Pax Arcana
Like most well-traveled white hipsters with a powerful sense of irony, I have a deep and abiding love of Rick Steves — the hay-headed public television mainstay who hops around Europe leaving his nerdy imprint on every picturesque hamlet and medieval village he encounters.
Steves is the perfect advertisement for American travel. He is polite, doesn’t mind walking to see the good stuff, and pointedly avoids the bus tour stuff that many settle for on trips abroad. His guidebooks are indispensable for their precision and detail, and he devotes considerable attention to helping Americans avoid paying the idiot tax for a hotel room or bistro. (In both Paris and Berlin last spring, the enlivening and bejeweled Mrs. Pax Arcana and I relied heavily on Steves’ books to help us navigate our way around.)
He is also high on occasion, according to this interview in Salon:
A lot of my outlook and writing have been sharpened by enjoying a little recreational marijuana. If you arrested everybody who smoked marijuana in the United States tomorrow, this country would be a much less interesting place to call home.
The fact is, the marijuana law in the U.S. is a big lie. It’s racist and classist. White rich people can smoke marijuana with impunity and poor black people get a record, can’t get education, can’t get a loan, and all of sudden go into a life of desperation and become hardened criminals. Why? Because we’ve got a racist law based on lies about marijuana.
FREE MUMIA!
Wait that’s something entirely different.

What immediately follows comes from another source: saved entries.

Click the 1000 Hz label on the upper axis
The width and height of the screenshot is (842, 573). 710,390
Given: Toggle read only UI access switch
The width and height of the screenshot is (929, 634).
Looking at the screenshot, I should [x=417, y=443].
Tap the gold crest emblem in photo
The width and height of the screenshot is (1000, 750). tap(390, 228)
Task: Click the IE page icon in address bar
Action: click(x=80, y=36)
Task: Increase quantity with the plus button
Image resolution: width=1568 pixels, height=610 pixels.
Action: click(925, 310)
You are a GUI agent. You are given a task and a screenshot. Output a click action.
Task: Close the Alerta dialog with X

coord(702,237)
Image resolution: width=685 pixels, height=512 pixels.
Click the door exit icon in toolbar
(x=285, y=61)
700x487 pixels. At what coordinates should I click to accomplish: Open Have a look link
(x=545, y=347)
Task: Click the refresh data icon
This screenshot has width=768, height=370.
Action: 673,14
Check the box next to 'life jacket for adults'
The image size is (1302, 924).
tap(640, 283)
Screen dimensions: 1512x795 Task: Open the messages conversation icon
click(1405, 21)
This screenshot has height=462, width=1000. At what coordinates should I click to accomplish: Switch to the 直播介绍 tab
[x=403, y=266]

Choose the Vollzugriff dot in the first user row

Anyway, the point of the interview is that Steves just got back from filming a segment about traveling in Iran. And you’re never going to believe this, but he says the 70 million or so inhabitants of that country aren’t all murderous demons with fireball eyes and forked tongues:
I was actually scared to go to Iran. We almost left our big camera in Athens and took our little sneak camera instead. I thought people would be throwing stones at us in the streets. And when I got there, I have never felt a more friendly welcome because I was an American. It was just incredible. I was in a traffic jam in Tehran, a city of 10 million people, and a guy in the next car saw me in the back seat and had my driver roll the window. He then handed over a bouquet of flowers and said, “Give this bouquet to the foreigner in your back seat and apologize for our traffic.”
Oh come on, Rick. You’re just being duped, you got a minder, he’s only going to show you the good parts of the country.
Some people say, “You’re just being duped, you got a minder, he’s only going to show you the good parts of the country.”
Go on…
I do want to make clear that Iran is not a free society. They traded away their freedom for a theocracy, out of fear. It’s just like Americans. We don’t want to torture people, we want to have civil liberties, we don’t want our government reading our mail. But when we have fear, we let fear trump our commitment to our civil liberties and decency. We allow torture, we allow the government to read our mail. It’s not because we’re bad, it’s because sometimes fear is more important than our core values. And Iran is afraid. They’ve given up democracy because they know a theocracy will stand strong against encroaching Western values.
Frankly, I don’t see why we all can’t sit around a table with Rick Steves and a huge pile of weed and work this thing out. Come on, Ayatollah, you’re bogarting the pipe again.
The other side of Rick Steves [Salon]
Interestingly, weed is quite chic in Iran these days among the younger and more Western crowds. But if Steves really wants to get in good with the theocrats, he’s going to have to smoke some opium. Seriously, it’s big there among the older man set.
On the advice of my attorney,I’m packing up and moving the family to Iran. Tomorrow.